* **Task material**:
■ ■ ■ ■

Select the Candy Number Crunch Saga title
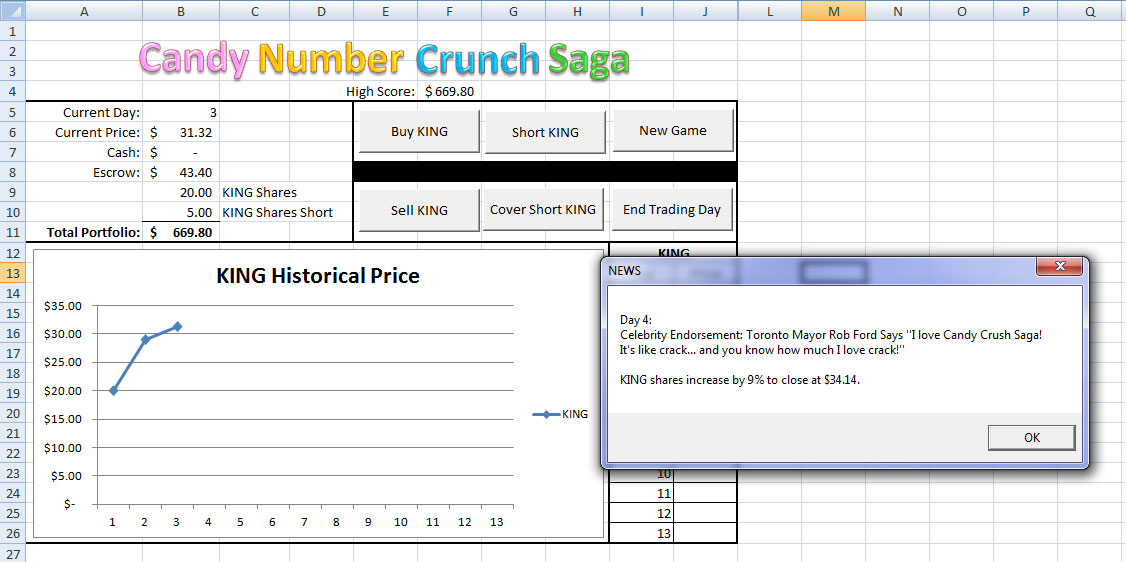The image size is (1126, 562). (384, 59)
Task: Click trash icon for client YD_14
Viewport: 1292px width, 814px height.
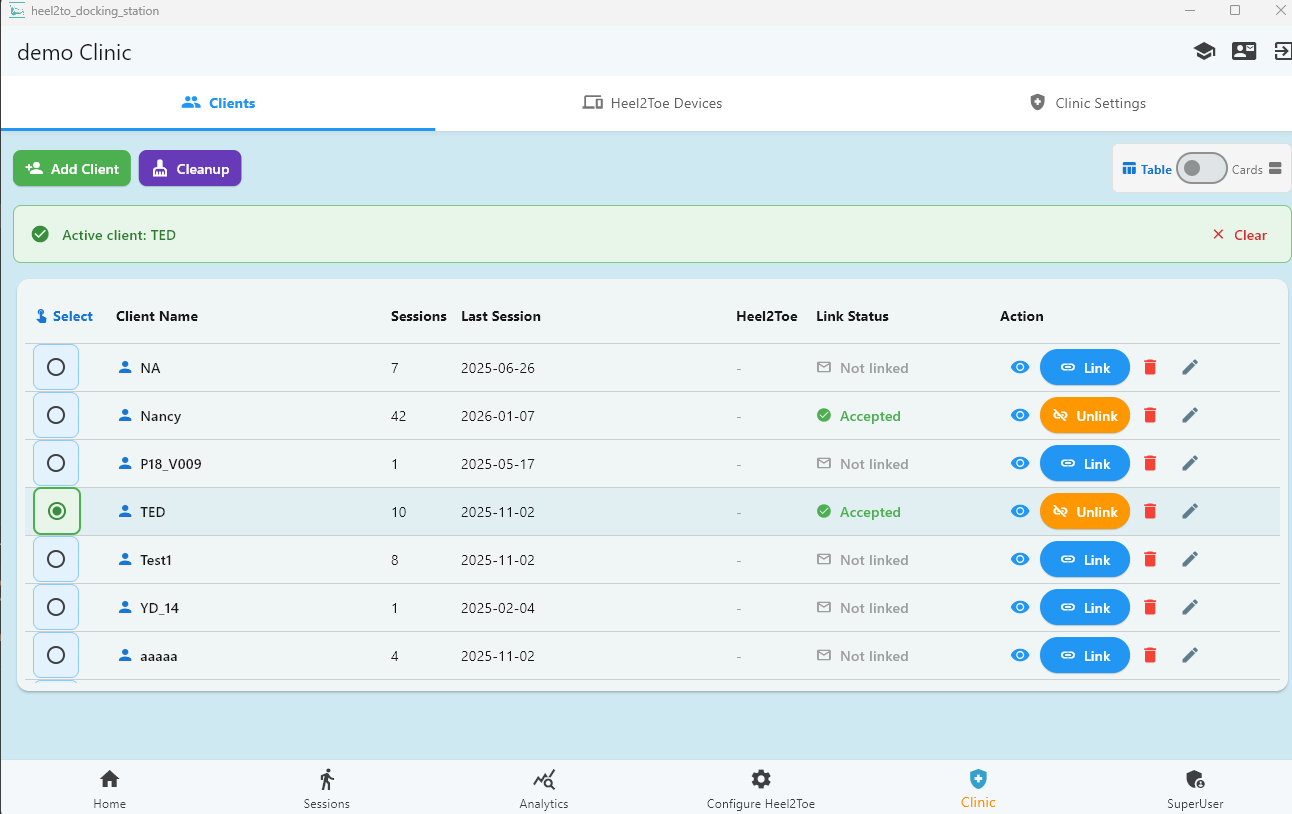Action: pyautogui.click(x=1150, y=607)
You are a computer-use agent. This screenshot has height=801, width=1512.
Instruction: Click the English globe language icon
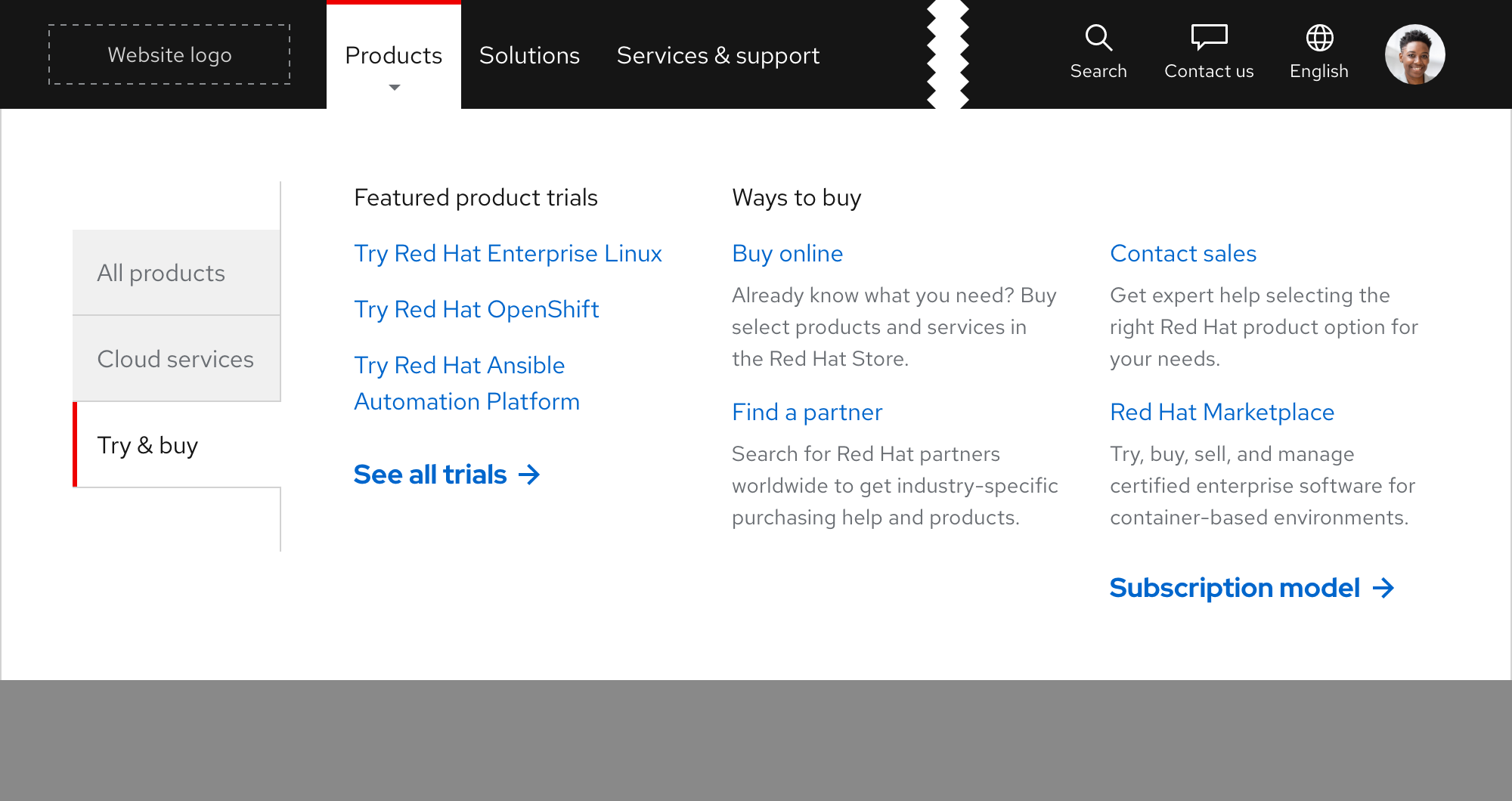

■ ■ ■ ■

* **What to produce**: Output the listing above in full and exactly, with pictures excluded.

* **Task response**:
Select the Candy Number Crunch Saga title
The image size is (1126, 562). (384, 59)
Task: Click trash icon for client YD_14
Viewport: 1292px width, 814px height.
Action: pyautogui.click(x=1150, y=607)
You are a computer-use agent. This screenshot has height=801, width=1512.
Instruction: Click the English globe language icon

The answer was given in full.